3 Wigmore believed that the "appreciation of the impropriety of using hearsay statements" took increasing hold during England during the 17th century, and, by the early 18th century, the general prohibition against hearsay declarations "receive[d] a fairly constant enforcement." 5 John H. Wigmore, supra, § 1364, at 18. "Modern scholars have concluded that at the time of the founding the law had yet to fully develop the exclusionary component of the hearsay rule and its attendant exceptions," Crawford, 541 U.S. at 69 n.1 (Rehnquist, C.J., concurring in the judgment), but there is little doubt that hearsay could form a basis for exclusion quite apart from confrontation concerns.

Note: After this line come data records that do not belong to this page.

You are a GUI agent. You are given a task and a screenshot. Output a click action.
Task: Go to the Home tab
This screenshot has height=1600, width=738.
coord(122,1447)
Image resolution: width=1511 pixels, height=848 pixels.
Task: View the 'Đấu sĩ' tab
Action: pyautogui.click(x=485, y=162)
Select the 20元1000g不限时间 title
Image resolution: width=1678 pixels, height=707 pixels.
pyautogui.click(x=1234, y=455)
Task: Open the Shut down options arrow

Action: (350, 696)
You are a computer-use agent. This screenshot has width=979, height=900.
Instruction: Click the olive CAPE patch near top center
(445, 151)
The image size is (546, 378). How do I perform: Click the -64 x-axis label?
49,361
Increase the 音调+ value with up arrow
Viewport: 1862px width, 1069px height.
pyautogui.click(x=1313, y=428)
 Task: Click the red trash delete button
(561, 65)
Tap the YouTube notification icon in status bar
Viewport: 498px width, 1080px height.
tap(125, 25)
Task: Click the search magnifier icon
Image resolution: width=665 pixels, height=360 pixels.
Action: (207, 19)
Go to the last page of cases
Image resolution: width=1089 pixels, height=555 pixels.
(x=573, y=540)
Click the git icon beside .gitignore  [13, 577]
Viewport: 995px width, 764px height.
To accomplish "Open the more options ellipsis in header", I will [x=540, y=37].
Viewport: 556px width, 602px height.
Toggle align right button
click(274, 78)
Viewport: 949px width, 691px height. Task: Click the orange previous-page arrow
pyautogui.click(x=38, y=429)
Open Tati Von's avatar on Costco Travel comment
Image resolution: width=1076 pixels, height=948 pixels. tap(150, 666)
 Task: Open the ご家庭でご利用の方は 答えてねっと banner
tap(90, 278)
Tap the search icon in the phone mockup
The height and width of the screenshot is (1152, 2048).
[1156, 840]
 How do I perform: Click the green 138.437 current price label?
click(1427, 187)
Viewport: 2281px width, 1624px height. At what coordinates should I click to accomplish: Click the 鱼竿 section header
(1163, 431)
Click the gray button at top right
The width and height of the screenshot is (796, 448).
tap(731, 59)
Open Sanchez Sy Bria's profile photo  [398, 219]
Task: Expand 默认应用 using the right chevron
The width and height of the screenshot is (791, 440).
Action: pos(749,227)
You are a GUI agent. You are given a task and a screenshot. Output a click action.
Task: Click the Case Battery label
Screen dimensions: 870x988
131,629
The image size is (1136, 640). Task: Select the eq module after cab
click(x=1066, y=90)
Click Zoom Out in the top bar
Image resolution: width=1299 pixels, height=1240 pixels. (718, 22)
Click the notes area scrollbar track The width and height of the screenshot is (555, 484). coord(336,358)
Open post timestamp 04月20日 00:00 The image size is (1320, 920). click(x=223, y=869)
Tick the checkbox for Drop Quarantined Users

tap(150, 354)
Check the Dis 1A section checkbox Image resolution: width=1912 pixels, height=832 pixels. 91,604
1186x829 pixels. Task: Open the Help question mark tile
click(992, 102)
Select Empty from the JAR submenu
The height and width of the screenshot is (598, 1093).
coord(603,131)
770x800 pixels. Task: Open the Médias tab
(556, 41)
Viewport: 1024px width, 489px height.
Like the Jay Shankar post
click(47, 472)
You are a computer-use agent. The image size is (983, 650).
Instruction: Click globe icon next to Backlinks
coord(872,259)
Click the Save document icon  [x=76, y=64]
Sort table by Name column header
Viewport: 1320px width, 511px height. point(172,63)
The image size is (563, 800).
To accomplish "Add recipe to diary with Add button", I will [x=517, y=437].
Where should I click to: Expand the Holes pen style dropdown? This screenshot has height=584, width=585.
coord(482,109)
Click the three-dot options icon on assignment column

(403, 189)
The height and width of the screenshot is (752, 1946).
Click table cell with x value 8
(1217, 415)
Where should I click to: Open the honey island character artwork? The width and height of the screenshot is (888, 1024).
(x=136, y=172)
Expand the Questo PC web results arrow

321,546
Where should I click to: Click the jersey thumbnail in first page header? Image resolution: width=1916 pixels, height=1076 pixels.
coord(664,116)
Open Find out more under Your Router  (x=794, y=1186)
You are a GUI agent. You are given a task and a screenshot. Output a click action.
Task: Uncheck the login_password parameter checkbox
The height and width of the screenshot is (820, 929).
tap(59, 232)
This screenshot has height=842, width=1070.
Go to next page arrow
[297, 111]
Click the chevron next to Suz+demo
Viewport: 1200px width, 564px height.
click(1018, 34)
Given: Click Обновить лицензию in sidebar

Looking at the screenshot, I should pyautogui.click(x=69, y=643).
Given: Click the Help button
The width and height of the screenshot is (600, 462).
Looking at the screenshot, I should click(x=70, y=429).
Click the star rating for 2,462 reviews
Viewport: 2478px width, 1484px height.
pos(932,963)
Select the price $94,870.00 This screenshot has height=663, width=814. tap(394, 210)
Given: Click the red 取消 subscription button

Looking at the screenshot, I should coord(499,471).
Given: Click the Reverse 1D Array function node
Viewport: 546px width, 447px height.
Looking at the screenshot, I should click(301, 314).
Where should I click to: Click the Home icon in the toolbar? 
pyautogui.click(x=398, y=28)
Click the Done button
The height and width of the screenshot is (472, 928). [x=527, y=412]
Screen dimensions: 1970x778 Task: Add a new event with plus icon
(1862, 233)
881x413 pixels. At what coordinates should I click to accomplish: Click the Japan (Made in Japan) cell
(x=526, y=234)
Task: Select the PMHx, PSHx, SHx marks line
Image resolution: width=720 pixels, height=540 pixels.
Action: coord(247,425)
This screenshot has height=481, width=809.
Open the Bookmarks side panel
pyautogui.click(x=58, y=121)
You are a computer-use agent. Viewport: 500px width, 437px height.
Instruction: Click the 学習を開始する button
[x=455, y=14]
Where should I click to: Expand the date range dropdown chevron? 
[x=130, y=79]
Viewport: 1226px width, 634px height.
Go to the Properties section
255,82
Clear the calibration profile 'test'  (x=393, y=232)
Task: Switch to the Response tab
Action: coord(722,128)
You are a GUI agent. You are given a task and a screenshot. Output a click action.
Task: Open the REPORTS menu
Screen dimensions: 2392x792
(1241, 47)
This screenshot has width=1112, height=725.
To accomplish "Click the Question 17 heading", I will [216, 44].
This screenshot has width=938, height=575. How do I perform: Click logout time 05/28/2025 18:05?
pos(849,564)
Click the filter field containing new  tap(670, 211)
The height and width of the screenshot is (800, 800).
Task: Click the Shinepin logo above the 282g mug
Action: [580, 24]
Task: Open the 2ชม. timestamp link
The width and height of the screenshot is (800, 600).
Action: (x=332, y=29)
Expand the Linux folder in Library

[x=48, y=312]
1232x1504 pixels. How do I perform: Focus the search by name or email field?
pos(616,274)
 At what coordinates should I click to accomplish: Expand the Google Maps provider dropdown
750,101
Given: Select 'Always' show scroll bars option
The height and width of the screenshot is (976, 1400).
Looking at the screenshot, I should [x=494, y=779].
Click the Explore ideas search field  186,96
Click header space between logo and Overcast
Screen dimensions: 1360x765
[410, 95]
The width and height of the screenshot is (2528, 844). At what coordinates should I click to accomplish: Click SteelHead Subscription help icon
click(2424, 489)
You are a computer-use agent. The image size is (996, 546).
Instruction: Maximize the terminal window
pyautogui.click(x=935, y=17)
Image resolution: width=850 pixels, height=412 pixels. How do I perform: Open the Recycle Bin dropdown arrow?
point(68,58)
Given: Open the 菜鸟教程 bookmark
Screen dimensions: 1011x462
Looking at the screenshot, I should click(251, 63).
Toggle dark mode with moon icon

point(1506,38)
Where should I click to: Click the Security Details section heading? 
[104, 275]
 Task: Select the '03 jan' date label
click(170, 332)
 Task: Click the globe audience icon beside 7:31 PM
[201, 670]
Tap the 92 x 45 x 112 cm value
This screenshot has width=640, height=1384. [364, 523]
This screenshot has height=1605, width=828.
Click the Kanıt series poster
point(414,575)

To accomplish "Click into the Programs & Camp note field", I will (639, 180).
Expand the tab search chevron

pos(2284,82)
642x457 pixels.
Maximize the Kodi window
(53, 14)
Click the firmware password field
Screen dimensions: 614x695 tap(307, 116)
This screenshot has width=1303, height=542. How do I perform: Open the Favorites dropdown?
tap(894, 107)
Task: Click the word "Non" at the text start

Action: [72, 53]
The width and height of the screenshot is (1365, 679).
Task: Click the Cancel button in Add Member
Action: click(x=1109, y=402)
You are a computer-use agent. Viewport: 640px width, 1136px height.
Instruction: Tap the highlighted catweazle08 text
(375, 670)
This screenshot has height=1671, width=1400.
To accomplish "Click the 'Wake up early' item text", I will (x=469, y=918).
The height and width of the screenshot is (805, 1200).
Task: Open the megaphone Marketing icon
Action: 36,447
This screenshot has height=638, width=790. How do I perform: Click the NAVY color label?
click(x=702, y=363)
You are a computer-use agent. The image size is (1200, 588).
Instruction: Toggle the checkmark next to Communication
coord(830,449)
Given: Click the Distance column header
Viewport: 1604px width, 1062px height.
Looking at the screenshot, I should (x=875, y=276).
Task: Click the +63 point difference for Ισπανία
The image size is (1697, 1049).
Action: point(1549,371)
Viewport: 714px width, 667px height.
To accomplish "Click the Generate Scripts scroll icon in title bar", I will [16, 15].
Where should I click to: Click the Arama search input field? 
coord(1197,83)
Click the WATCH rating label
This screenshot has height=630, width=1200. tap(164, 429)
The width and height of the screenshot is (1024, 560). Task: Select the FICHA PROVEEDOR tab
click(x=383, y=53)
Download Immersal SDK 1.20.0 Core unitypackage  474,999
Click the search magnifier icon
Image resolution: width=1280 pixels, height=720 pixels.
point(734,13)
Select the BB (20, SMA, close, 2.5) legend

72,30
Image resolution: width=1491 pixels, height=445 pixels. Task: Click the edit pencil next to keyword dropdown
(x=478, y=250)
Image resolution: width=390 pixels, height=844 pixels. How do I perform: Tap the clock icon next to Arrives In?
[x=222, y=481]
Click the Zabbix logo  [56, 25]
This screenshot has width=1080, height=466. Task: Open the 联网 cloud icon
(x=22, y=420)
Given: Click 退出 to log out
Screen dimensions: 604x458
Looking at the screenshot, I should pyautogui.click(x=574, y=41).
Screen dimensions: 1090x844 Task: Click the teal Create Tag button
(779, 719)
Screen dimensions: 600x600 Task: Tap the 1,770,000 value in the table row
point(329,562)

4 Rex v. Salter, Old Bailey Session Papers Nos. 330-332, at 280 (1755) (statements of victim after an assault identifying the defendant as the assailant) <http://www.oldbaileyonline.org/html_units/1750s/t17550910-29. html>; Rex v. Matthews, Old Bailey Session Papers No. 164, at 152-153 (1755) (statement of the victim to surgeon after the assault describing an altercation and where it occurred, but not identifying the assailant by name) <http://www.oldbaileyonline.org/html_units/1750s/t17750409_12.html>.
5 Commonwealth v. Hackett, 84 Mass. (2 Allen) 136 (1861) (admitting testimony of witness that 20 seconds after he heard the victim cry out that he had been stabbed, the victim told him that the defendant had stabbed him); People v. Vernon, 35 Cal. 49, 51 (1868) (admitting witness's testimony that 30 to 45 seconds after he heard shots, the victim of the shooting told him that the defendant had shot him) ; People v. Simpson, 48 Mich. 474, 479 (1882) (admitting witness's testimony that he overheard the victim exclaim immediately after being shot, "My God, Simpson, you have shot me," and that she subsequently responded to the question "Who shot you, Madam?" with, "John Simpson"); Reg. v. Lunny, 6 Cox C.C. 477 (1854) (admitting witness's statement that victim told him that he was robbed by man who walked with him to the crossroads); Aveson v. Kinnaird, 6 East. 189, 193, 102 Eng. Rep. 1258, 1261 (1805) (Chief Justice Lord Ellenborough stating in dicta that, "[i]f [a wife] declared at the time that she fled from immediate terror of personal violence from the husband, I should admit the evidence.").
6 Cases such as Trevanian, Foster, M'Pike, and Mosely are now understood as examples of excited utterances admitted as an exception to the general rule against the admission of hearsay, rather than as applica tions of the res gestae rule. E.g., White, 502 U.S. at 355 n.8 (citing Tre vanian). Regardless of how they are characterized, however, they show that statements made immediately or very soon after an occurrence have long been admissible in civil and criminal trials.
7 Although there is no need to decide whether the 911 operator's additional questions involved emergency questioning, as the Washington Supreme Court concluded, even after McCottry reported that petitioner was running out of the house and was driving away in his car, there was still an apparent emergency. At that point, there remained an imminent danger that petitioner would return immediately and assault McCottry again. Questions that were reasonably necessary to address that possibility constituted emergency questioning.